Das Bühnenweihfestspiel „Parsifal“ dürfte unter den Karteninteressenten begehrter sein als sonst jede Bayreuth-Neuinszenierung: Das Außergewöhnliche, Spektakuläre der Neuproduktion (Musikalische Leitung: Pablo Heras-Casado, Regie: Jay Scheib, Bühne: Mimi Lien, Kostüm: Meentje Nielsen) können im Saal nämlich nur jeweils 330 Zuschauer erleben. Von den 1937 offiziell in den Verkauf gehenden Plätzen ist nur rund ein Sechstel mit den dafür notwendigen Spezialbrillen für AR ausgerüstet, deren Nutzung je nach Kartenkategorie einen Aufpreis von 32 bis maximal 80 Euro kostet.
AR ist die Abkürzung für „Augmented Reality“ und bedeutet „erweiterte Realität“. Wie auf der Homepage der Festspiele nachzulesen ist, gehört AR „zu den immersiven Technologien und ermöglicht so ein Eintauchen in neue, virtuelle Welten. Bei Augmented Reality wird die Umgebung mit digitalen Bildern überlagert und der reale Bühnenraum erweitert. Sie folgen der Inszenierung auf der Bühne, während gleichzeitig der gesamte Raum vor und neben der Bühne digital erweitert und bespielt wird.“
Man kann sich in einem Video ansehen, was das heißt. Es geht hier also nicht um „Virtual Reality“, um eine vollständig digital simulierte Umgebung, sondern der Sichtkontakt in den realen Bühnenraum bleibt erhalten. Die AR-Plätze funktionieren offenbar nur im hinteren Teil des Parketts und in den ersten Logen-, Balkon und Galerie-Reihen optimal.
Die AR-Brillen sollten beziehungsweise müssen für jeden Zuschauer individuell angepasst werden, soweit sie Brillenträger sind, denn die eigene Brille (deren Daten nach der Kartenbestellung abgefragt werden) kann dabei nicht getragen werden. Schlechte Karten haben alle, die stark kurz- oder weitsichtig sind, eine starke Hornhautverkrümmung haben oder schielen: Für sie funktioniert die AR-Technologie (noch?) nicht.

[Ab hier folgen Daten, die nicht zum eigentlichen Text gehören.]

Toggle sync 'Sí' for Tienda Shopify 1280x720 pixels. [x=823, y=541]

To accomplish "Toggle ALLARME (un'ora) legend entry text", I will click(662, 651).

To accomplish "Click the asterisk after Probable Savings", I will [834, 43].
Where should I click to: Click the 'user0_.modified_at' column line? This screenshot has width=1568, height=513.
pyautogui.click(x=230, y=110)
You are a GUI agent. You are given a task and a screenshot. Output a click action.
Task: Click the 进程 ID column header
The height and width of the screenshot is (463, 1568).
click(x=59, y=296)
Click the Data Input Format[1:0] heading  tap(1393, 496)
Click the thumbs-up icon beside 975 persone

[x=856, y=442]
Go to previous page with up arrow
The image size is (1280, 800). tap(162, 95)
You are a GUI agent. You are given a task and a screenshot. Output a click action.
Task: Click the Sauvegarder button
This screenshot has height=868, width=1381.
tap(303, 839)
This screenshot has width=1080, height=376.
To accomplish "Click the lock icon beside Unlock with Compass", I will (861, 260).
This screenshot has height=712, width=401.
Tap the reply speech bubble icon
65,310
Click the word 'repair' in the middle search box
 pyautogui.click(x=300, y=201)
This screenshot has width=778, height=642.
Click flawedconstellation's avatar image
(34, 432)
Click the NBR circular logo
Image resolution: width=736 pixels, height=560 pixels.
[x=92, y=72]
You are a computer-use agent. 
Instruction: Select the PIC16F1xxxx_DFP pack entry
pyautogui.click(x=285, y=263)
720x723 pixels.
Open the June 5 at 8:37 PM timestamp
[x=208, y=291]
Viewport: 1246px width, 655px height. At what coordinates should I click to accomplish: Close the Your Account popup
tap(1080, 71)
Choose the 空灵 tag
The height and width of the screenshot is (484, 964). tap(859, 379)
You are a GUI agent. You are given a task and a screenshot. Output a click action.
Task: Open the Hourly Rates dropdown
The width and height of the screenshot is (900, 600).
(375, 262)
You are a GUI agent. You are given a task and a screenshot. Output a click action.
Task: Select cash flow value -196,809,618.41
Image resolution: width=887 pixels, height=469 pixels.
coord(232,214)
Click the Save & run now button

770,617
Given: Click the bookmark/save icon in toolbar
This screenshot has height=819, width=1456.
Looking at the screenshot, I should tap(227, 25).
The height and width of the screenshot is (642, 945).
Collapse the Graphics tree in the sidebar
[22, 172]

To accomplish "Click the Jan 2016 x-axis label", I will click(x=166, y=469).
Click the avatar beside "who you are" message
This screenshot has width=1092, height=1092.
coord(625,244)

Fürs AR-Bühnenweihfestspiel sollten die Zuschauer mehr Zeit mitbringen, denn die individuelle Anpassung, die maximal zehn Minuten dauert, sollte schon zwei Stunden vor Vorstellungsbeginn erledigt sein. Wer ins erweiterte Gralsgebiet pilgert, darf es also nicht eilig haben. „Ist ‚Parsifal‘, so wie er ist, nicht schon für sich eine erweitere Realität?“, schrieb auf Slippedisc ein Kommentator zur aktuellen AR-Meldung. Ein weiterer Leser der englischen Musikplattform schlug folgende Alternativen vor:
Alternative (cheaper and more popular) “augmented reality” solutions:
1) 3D glasses. Most people still got theirs from the first Avatar movie.
2) LSD squares for each patron.
3) Psychedelic mushrooms locally sourced from the nearby forest.